Department of Cardiology, Guangzhou Red Cross Hospital, Jinan University, Guangzhou, Guangdong, 510220, P.R. China.

Guangzhou Institute of Traumatic Surgery, Guangzhou Red Cross Hospital, Jinan University, Guangzhou, Guangdong, 510220, P.R. China.

出版信息

Exp Mol Med. 2022 Sep;54(9):1434-1449. doi: 10.1038/s12276-022-00839-4. Epub 2022 Sep 1.

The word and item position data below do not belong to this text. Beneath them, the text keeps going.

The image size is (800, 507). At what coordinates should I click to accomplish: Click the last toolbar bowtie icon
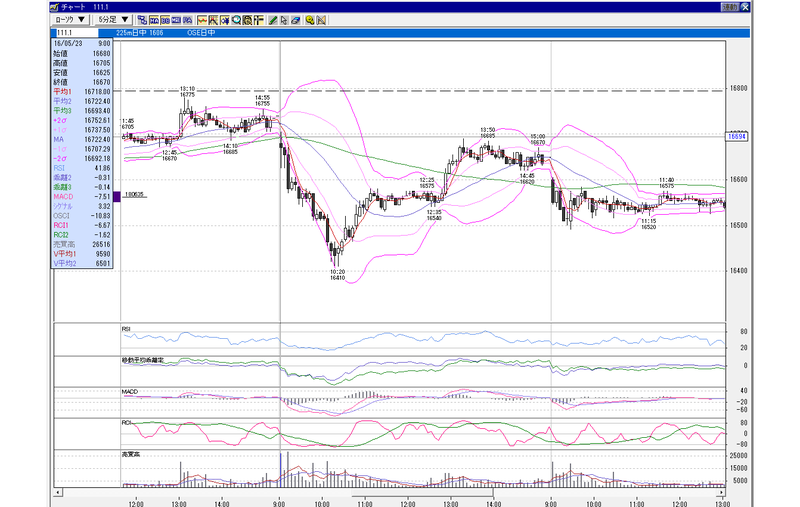pyautogui.click(x=321, y=20)
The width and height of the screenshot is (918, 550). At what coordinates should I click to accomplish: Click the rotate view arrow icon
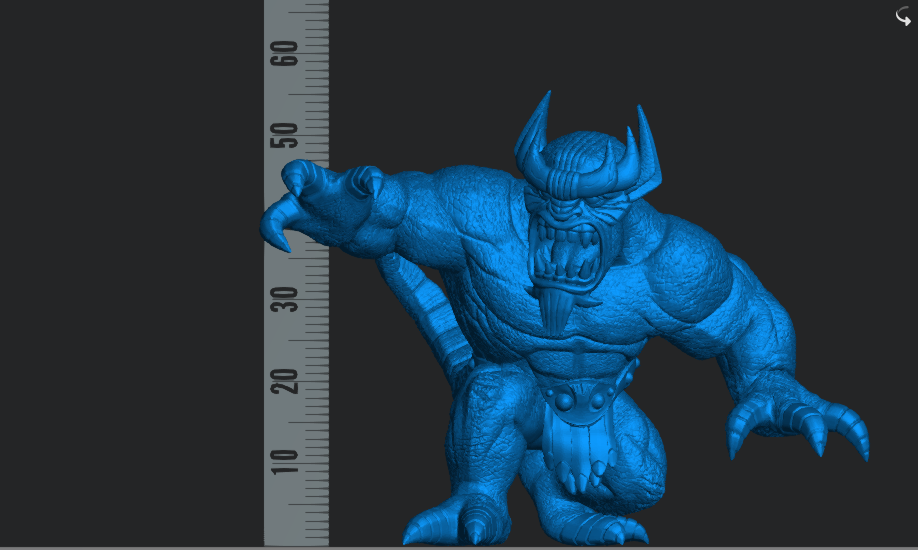coord(903,16)
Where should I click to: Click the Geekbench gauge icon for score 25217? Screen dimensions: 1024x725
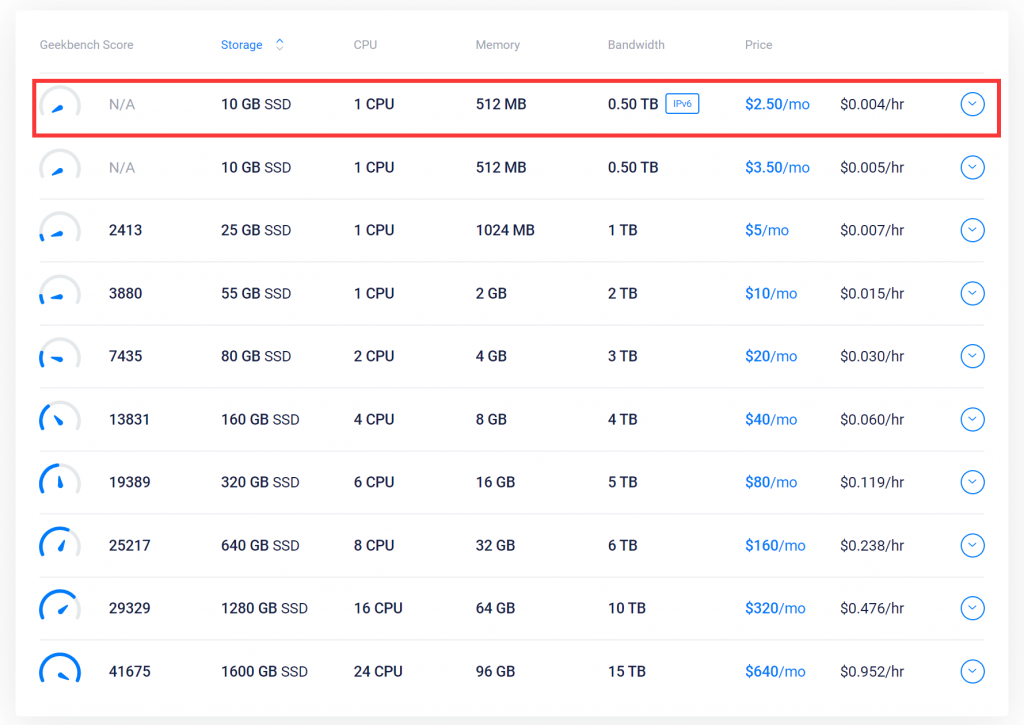pyautogui.click(x=60, y=546)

DOI:10.1038/s12276-022-00839-4
PMID:36050404
原文链接:https://pmc.ncbi.nlm.nih.gov/articles/PMC9535028/
Abstract

Stem cell therapy has been extensively studied to improve heart function following myocardial infarction; however, its therapeutic potency is limited by low rates of engraftment, survival, and differentiation. Here, we aimed to determine the roles of the β-catenin/Oct4 signaling axis in the regulation of long-term survival and angiogenesis of peripheral blood mesenchymal stem cells (PBMSCs). These cells were obtained from rat abdominal aortic blood. We showed that β-catenin promotes the self-renewal, antiapoptotic effects, and long-term survival of PBMSCs by activating the Oct4 pathway through upregulation of the expression of the antiapoptotic factors Bcl2 and survivin and the proangiogenic cytokine bFGF and suppression of the levels of the proapoptotic factors Bax and cleaved caspase-3. β-Catenin overexpression increased Oct4 expression. β-Catenin knockdown suppressed Oct4 expression in PBMSCs. However, β-catenin levels were not affected by Oct4 overexpression or knockdown. Chromatin immunoprecipitation assays proved that β-catenin directly regulates Oct4 transcription in PBMSCs. In vivo, PBMSCs overexpressing β-catenin showed high survival in infarcted hearts and resulted in better myocardial repair. Further functional analysis identified Oct4 as the direct upstream regulator of Ang1, bFGF, HGF, VEGF, Bcl2, and survivin, which cooperatively drive antiapoptosis and angiogenesis of engrafted PBMSCs. These findings revealed the regulation of β-catenin in PBMSCs by the Oct4-mediated antiapoptotic/proangiogenic signaling axis and provide a breakthrough point for improving the long-term survival and therapeutic effects of PBMSCs.

摘要

干细胞治疗已被广泛研究用于改善心肌梗死后的心脏功能;然而,其治疗效力受到植入、存活和分化率低的限制。在这里,我们旨在确定β-连环蛋白/Oct4 信号轴在调节外周血间充质干细胞 (PBMSCs) 的长期存活和血管生成中的作用。这些细胞是从大鼠腹主动脉血中获得的。我们表明,β-连环蛋白通过上调抗凋亡因子 Bcl2 和 survivin 的表达以及促血管生成细胞因子 bFGF 并抑制促凋亡因子 Bax 和 cleaved caspase-3 的水平,激活 Oct4 途径,促进 PBMSCs 的自我更新、抗凋亡作用和长期存活。β-连环蛋白过表达增加了 Oct4 的表达。β-连环蛋白敲低抑制了 PBMSCs 中的 Oct4 表达。然而,β-连环蛋白水平不受 Oct4 过表达或敲低的影响。染色质免疫沉淀分析证明了β-连环蛋白在 PBMSCs 中直接调节 Oct4 的转录。在体内,过表达β-连环蛋白的 PBMSCs 在梗死心脏中具有高存活率,并导致更好的心肌修复。进一步的功能分析确定 Oct4 是 Ang1、bFGF、HGF、VEGF、Bcl2 和 survivin 的直接上游调节剂,它们共同驱动植入的 PBMSCs 的抗凋亡和血管生成。这些发现揭示了β-连环蛋白在 PBMSCs 中的调节作用由 Oct4 介导的抗凋亡/促血管生成信号轴,并为提高 PBMSCs 的长期存活和治疗效果提供了一个突破点。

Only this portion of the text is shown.